陈悬生一手箍着她的身体,另手掐住她的下颌,强迫她吃痛张口。他贪婪地深入,纠缠着她柔滑的舌,轻拨吸吮,仿佛连身上的伤都在这一刻变得微不足道,餍享地感觉不到疼。
陈舒雯瞳孔骤缩,脚下乱作一团,受伤的脚踝痛感强烈,她站都站不稳。不知是这有悖伦理道德的亲吻使人生理恶心,还是舌根敏感导致她直反胃,她再也忍受不住,狠狠咬了下去。
唇间猛然剧痛,陈悬生这才撤开身,指节擦过渗血的嘴唇,沾染上一抹鲜红。阴暗荒野的环境下,男人眸色暗着,陈舒雯看了都一怔,她表面镇静,脚下却不自觉地后退,纤细的鞋跟陷进被雨水浸软的泥土,一下跌坐在地上。
黑影遮过头顶,陈舒雯心头一颤。见陈悬生走过来,蹲下身,一双深邃的黑眸将她从头到尾扫了个遍,最后伸手握住了她受伤的脚踝。
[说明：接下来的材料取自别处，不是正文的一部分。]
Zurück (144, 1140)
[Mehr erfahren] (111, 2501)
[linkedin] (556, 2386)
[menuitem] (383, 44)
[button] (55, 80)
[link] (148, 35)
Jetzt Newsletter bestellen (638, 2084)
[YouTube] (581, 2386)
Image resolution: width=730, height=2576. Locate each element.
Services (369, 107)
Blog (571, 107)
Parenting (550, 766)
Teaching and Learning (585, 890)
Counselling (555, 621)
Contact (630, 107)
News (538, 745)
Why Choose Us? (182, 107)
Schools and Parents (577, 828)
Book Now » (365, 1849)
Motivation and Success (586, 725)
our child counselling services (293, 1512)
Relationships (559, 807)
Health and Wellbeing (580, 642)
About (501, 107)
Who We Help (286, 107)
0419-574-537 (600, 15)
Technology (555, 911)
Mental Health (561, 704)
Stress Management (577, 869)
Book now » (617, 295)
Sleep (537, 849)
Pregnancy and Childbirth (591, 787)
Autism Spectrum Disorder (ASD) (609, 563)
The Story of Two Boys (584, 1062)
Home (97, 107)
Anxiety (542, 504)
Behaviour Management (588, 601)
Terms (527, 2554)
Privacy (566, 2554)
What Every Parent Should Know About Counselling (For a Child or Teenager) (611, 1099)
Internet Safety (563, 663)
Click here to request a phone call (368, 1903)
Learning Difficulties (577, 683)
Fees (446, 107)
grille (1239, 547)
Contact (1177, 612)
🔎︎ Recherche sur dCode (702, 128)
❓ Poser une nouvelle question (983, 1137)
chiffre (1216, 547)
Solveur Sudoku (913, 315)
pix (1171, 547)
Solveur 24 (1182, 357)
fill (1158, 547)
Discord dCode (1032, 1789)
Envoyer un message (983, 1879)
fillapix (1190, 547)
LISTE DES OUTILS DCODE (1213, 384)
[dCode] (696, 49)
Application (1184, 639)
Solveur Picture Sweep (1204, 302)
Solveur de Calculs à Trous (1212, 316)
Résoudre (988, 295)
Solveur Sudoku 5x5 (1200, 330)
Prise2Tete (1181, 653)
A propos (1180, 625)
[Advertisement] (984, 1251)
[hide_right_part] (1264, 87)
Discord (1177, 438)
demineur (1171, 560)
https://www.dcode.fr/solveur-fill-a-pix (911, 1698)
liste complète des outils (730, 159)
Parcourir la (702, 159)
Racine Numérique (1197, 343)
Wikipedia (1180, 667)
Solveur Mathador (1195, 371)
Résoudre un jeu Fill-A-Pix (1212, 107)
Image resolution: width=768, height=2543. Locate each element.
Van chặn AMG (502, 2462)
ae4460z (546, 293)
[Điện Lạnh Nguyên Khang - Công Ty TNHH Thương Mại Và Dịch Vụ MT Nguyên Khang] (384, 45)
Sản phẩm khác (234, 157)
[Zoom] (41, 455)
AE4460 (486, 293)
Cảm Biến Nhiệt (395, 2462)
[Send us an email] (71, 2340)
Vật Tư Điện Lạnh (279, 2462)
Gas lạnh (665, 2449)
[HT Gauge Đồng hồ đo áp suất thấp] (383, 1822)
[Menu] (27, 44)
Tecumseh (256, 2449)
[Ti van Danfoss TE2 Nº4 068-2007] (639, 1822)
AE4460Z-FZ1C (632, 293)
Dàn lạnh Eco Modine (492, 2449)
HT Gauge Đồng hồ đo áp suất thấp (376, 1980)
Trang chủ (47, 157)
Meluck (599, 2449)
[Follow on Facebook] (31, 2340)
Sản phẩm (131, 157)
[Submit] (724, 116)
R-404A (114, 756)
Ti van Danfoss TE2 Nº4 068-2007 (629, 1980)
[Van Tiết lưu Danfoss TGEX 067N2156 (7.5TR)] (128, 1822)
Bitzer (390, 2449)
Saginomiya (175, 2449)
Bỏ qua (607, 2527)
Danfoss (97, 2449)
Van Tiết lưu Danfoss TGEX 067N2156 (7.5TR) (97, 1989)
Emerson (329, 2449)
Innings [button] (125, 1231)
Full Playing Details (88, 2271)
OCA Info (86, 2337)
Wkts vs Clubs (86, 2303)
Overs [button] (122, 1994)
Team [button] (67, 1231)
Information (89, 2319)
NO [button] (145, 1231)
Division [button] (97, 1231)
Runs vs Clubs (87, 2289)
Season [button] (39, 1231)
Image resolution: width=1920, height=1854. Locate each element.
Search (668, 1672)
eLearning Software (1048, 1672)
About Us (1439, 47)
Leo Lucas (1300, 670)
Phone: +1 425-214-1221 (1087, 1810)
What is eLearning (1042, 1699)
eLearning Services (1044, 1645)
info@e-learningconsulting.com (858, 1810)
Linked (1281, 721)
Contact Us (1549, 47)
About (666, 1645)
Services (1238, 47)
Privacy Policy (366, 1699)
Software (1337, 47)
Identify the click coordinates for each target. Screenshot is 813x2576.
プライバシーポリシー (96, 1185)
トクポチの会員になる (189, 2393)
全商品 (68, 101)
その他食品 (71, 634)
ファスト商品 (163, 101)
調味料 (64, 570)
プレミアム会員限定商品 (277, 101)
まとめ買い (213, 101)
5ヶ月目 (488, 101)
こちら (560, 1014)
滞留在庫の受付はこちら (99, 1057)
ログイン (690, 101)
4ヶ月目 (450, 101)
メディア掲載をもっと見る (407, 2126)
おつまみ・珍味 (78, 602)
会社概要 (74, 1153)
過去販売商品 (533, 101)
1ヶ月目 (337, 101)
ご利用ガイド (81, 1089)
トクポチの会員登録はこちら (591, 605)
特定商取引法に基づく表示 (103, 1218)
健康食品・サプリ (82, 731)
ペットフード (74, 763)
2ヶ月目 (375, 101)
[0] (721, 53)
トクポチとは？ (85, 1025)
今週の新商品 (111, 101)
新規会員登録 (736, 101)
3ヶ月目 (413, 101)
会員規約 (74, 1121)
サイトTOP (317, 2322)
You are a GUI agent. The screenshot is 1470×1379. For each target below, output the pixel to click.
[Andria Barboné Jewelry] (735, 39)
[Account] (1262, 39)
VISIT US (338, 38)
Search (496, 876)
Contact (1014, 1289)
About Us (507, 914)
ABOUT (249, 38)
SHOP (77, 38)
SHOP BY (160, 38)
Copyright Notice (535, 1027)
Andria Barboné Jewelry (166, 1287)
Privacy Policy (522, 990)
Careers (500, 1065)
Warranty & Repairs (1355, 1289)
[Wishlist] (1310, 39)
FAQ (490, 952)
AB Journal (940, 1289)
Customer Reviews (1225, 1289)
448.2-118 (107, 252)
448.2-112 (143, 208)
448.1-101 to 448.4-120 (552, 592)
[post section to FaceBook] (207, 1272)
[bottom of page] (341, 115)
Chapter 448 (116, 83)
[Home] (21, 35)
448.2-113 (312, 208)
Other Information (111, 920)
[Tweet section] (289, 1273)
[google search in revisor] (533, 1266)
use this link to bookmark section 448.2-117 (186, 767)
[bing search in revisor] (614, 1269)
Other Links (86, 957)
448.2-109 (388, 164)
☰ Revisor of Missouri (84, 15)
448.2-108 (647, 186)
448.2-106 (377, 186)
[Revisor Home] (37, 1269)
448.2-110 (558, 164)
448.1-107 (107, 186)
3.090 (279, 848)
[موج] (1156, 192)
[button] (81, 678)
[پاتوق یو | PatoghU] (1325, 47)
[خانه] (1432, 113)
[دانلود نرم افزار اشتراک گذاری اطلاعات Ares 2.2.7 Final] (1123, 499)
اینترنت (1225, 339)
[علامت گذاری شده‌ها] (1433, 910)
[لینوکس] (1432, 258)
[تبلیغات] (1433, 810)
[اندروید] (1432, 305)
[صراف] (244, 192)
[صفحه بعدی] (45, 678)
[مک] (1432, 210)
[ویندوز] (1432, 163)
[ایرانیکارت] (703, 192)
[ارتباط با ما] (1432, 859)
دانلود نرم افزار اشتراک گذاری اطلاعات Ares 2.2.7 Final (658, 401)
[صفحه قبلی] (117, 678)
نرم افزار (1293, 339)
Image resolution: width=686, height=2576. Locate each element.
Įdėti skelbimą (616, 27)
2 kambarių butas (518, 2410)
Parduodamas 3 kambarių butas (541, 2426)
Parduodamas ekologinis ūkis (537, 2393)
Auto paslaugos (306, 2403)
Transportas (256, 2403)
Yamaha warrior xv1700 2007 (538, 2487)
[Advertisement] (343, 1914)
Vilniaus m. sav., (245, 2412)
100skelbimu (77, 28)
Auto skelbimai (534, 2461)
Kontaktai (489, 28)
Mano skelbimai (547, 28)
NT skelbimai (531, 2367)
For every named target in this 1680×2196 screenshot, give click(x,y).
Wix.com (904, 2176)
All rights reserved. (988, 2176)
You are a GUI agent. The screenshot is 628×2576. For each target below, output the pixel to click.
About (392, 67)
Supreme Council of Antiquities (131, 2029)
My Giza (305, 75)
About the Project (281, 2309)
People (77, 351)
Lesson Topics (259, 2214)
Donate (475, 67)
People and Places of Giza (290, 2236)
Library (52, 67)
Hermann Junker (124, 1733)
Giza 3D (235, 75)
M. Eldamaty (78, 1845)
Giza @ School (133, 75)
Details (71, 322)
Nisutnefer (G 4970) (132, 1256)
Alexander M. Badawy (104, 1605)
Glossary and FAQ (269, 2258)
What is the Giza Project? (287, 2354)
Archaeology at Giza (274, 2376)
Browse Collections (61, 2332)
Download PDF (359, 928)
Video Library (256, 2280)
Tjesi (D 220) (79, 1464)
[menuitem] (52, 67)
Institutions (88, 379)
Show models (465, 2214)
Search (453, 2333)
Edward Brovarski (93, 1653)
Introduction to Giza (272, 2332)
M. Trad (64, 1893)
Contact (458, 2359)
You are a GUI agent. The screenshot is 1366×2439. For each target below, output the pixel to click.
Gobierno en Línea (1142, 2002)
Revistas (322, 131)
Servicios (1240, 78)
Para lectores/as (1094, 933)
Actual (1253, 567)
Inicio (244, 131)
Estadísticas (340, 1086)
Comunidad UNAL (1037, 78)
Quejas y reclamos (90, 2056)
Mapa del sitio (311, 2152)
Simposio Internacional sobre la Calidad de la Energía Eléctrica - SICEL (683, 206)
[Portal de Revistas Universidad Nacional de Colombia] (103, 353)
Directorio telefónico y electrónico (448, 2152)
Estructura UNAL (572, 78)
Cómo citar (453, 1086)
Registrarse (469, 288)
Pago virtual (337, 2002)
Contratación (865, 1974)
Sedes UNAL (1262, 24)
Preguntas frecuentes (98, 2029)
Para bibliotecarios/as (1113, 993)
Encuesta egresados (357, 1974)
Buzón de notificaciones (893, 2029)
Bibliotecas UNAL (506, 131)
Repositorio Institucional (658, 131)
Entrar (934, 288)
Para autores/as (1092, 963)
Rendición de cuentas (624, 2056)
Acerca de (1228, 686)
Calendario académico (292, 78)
他手上加了些力道,骤然加剧的疼痛让陈舒雯叫出声来:“啊!你做什么?!”
看来是真的伤到了。陈悬生蹙眉,仔细查看,脚踝处确实红肿了起来。大概是刚才在货轮上火势汹涌,他情急之下,一把拉她从集装箱里出来时弄伤的。
然陈舒雯另一只脚是好的,她穿着高跟鞋,抬脚就往男人身上踹,“别碰我,滚开!”
陈悬生硬生挨了几下,没作声。他背过身去,拉过陈舒雯的胳膊搭上自己肩膀,也不顾身后人的意愿和挣扎,捞起她的腿弯,强行将人背了起来。暖呼呼的身体靠在他背上,心里那片悬空的地方才终于落得踏实。
刚才自己说了那样的话刺激她,姐姐生气也是应该。
陈舒雯最讨厌他这副伪善造作的模样,假惺惺地作出一副低姿态,好像那些恶毒的事情不是他做的一样。
自己不是纯情女大学生才不吃这套,她本就在气头上,一拳捶在陈悬生肩上:“放我下来!你整天演得不累,我看都看累了。”
卡在陈悬生腰侧的光洁双腿不断踢蹬,正好顶到他断裂的肋骨,疼得他倒抽冷气,却硬是没吭一声。他反手不轻不重地在她腿肉上捏了一把,低声道:“别乱动,疼。”
疼?陈舒雯脑中闪过之前追车时,他那辆车被货车猛烈撞击的画面。她低头看了眼背着自己的男人,浑身狼狈不堪,分不清是刻意弄成这样,还是真的哪里受了伤。但即便真伤了,也难保不是苦肉计,自己才不会再心软上他的当。
沉默几秒,陈舒雯不屑道:“以为卖卖惨,我就能心甘情愿再回到你那座监狱?打一巴掌给颗甜枣,你当我什么?”